▶ [Work instructions]
In the entries below, find the line with "Datenschutz (1770, 729)" and the line with "Изделия из камня (65, 228)". Return those two lines and all lines between them, exactly.

(Stored dataset items)
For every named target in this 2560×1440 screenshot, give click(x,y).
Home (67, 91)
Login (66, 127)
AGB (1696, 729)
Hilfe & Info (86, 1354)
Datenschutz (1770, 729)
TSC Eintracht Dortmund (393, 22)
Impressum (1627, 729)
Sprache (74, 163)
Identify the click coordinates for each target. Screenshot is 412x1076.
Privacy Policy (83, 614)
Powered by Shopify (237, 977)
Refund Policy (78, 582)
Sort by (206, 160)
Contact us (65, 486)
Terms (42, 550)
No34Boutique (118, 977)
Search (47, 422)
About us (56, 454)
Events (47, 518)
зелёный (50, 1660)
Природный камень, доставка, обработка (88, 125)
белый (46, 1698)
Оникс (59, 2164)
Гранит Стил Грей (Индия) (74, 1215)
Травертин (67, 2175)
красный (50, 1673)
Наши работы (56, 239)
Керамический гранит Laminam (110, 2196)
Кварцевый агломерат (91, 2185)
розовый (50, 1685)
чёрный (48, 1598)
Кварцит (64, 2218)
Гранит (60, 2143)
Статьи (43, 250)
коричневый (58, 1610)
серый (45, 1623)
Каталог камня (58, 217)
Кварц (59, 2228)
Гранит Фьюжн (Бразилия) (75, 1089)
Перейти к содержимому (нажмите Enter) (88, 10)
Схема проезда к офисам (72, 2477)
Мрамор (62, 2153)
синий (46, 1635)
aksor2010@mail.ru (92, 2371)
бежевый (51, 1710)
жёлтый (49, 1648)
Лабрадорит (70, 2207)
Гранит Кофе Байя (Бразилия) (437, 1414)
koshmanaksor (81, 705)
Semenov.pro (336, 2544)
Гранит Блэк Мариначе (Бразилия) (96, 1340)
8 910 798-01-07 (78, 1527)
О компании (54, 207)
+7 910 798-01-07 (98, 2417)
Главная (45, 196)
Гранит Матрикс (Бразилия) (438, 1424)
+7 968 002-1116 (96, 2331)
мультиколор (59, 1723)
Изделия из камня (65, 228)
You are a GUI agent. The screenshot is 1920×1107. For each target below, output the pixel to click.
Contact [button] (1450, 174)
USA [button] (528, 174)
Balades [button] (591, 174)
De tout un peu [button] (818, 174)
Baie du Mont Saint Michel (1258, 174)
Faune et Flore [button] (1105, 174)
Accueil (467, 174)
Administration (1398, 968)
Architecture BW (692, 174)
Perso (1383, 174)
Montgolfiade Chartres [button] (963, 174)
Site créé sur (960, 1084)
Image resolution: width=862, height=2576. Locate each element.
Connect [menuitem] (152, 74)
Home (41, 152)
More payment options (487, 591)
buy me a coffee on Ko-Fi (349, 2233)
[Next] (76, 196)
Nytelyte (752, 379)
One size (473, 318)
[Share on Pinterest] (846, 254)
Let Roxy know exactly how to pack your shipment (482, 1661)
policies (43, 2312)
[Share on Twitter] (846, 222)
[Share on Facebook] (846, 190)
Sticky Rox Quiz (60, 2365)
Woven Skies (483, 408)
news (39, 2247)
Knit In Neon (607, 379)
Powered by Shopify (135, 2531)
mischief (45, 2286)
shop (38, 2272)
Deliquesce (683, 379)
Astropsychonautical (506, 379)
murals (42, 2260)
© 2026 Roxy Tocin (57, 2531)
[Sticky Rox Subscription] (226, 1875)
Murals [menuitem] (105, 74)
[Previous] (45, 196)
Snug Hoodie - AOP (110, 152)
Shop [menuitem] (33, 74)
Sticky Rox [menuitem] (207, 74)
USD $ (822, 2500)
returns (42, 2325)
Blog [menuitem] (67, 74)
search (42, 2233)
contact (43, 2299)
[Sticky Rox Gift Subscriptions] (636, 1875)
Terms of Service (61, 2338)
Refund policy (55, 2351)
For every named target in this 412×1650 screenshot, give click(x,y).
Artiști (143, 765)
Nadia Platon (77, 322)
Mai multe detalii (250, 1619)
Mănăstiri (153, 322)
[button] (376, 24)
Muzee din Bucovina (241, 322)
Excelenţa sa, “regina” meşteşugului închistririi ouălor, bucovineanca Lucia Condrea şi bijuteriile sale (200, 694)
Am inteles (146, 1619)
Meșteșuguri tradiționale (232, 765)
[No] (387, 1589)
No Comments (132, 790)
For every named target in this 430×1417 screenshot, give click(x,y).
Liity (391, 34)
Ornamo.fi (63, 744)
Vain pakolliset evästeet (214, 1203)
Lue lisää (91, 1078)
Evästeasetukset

▶ [Response]
Datenschutz (1770, 729)
TSC Eintracht Dortmund (393, 22)
Impressum (1627, 729)
Sprache (74, 163)
Identify the click coordinates for each target. Screenshot is 412x1076.
Privacy Policy (83, 614)
Powered by Shopify (237, 977)
Refund Policy (78, 582)
Sort by (206, 160)
Contact us (65, 486)
Terms (42, 550)
No34Boutique (118, 977)
Search (47, 422)
About us (56, 454)
Events (47, 518)
зелёный (50, 1660)
Природный камень, доставка, обработка (88, 125)
белый (46, 1698)
Оникс (59, 2164)
Гранит Стил Грей (Индия) (74, 1215)
Травертин (67, 2175)
красный (50, 1673)
Наши работы (56, 239)
Керамический гранит Laminam (110, 2196)
Кварцевый агломерат (91, 2185)
розовый (50, 1685)
чёрный (48, 1598)
Кварцит (64, 2218)
Гранит (60, 2143)
Статьи (43, 250)
коричневый (58, 1610)
серый (45, 1623)
Каталог камня (58, 217)
Кварц (59, 2228)
Гранит Фьюжн (Бразилия) (75, 1089)
Перейти к содержимому (нажмите Enter) (88, 10)
Схема проезда к офисам (72, 2477)
Мрамор (62, 2153)
синий (46, 1635)
aksor2010@mail.ru (92, 2371)
бежевый (51, 1710)
жёлтый (49, 1648)
Лабрадорит (70, 2207)
Гранит Кофе Байя (Бразилия) (437, 1414)
koshmanaksor (81, 705)
Semenov.pro (336, 2544)
Гранит Блэк Мариначе (Бразилия) (96, 1340)
8 910 798-01-07 (78, 1527)
О компании (54, 207)
+7 910 798-01-07 (98, 2417)
Главная (45, 196)
Гранит Матрикс (Бразилия) (438, 1424)
+7 968 002-1116 (96, 2331)
мультиколор (59, 1723)
Изделия из камня (65, 228)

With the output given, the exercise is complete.